The Cards We are Dealt

The Cards We are Dealt

In life, we are all dealt a unique set of cards. Some of us, unfortunately, are left playing with the worst of the deck, but even so, we still have a shot at winning.

I always thought I’d know what to do; in any situation that is. But I was wrong. As many of you may know, the woman who gave me life and taught me everything I know has become terminally ill. Over the past three years, I and my family have experienced a journey that has left us all wondering: why.

If I can tell you all some helpful advice I’ve learned on this journey; stop asking why.
Asking why does nothing but make you really freaking angry and pissed off at the world. I’ve done enough screaming and crying asking why to family, friends, and God; and it has done absolutely nothing but shit on my day.

Having to come to terms with the fact my mother possibly won’t be there physically to watch me graduate college, get married, have a child; is something that I never thought I would have to prepare myself for at 21. It’s really freaking hard, but it’s life, and life is probably the most fucked up game of cards we get to play. But again, asking why, won’t help one bit.

Now, as I sit in my room, staring at the wall, I think to myself, after three years, I don’t care why.
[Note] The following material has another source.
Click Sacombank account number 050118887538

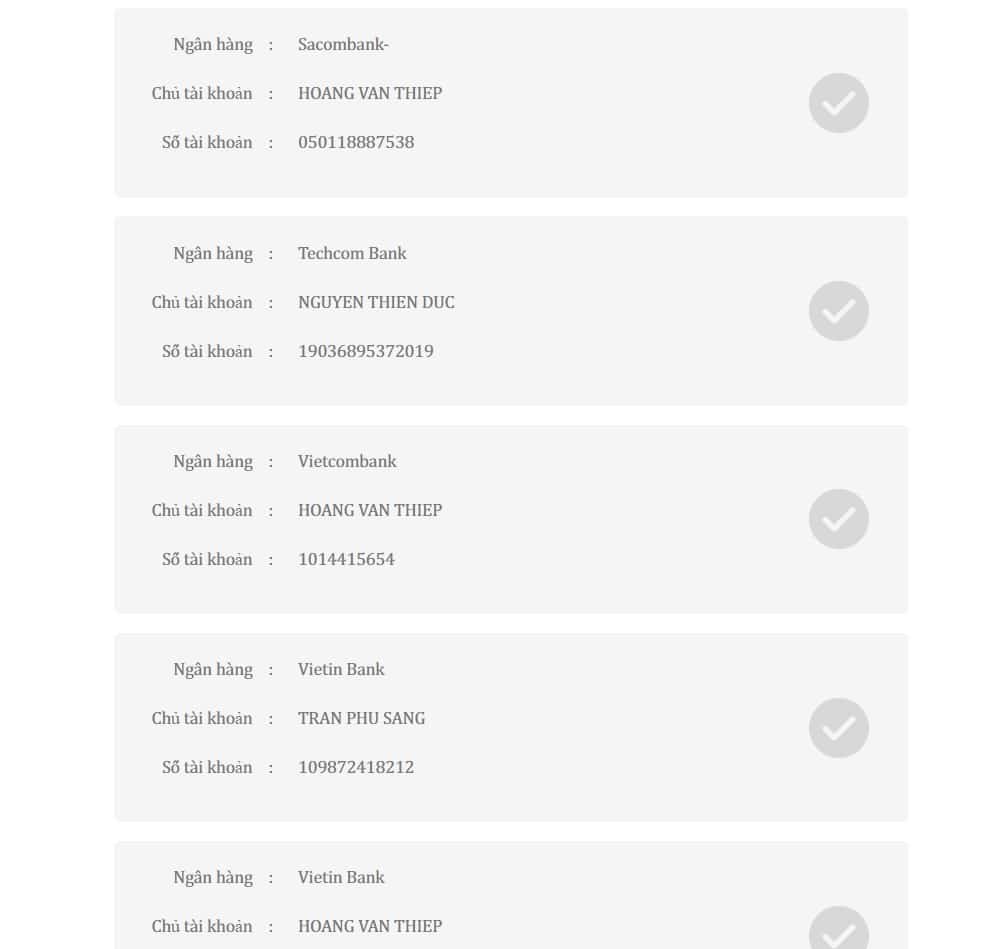tap(356, 142)
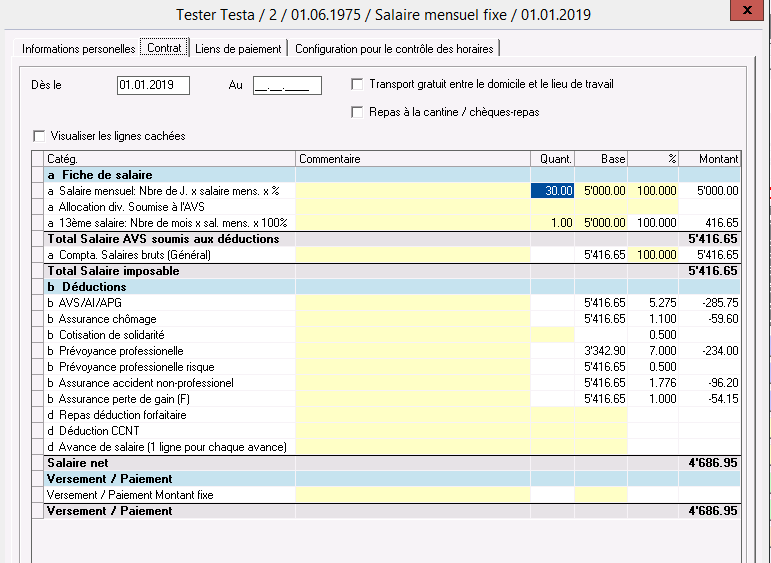Open Configuration pour le contrôle des horaires tab
The image size is (771, 563).
point(393,49)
I understand that what I am going through, what my mother is going through, my family is going through, it sucks, really sucks, but whatever happens, we are all gonna be okay. Things happen for mysterious reasons, and again I don’t know why, but I no longer care. I’m okay with not knowing why things happen because God has a plan. No longer am I going to fight against the will of why; from now on why no longer exists in my vocabulary.

The only thing left now is faith. No one knows what is going to happen, but it’s okay to be a mess from time to time during this journey. I’m just hoping my cards pull through for a win.

Love Always,
Lex Paige

P.S. Prayers are always appreciated.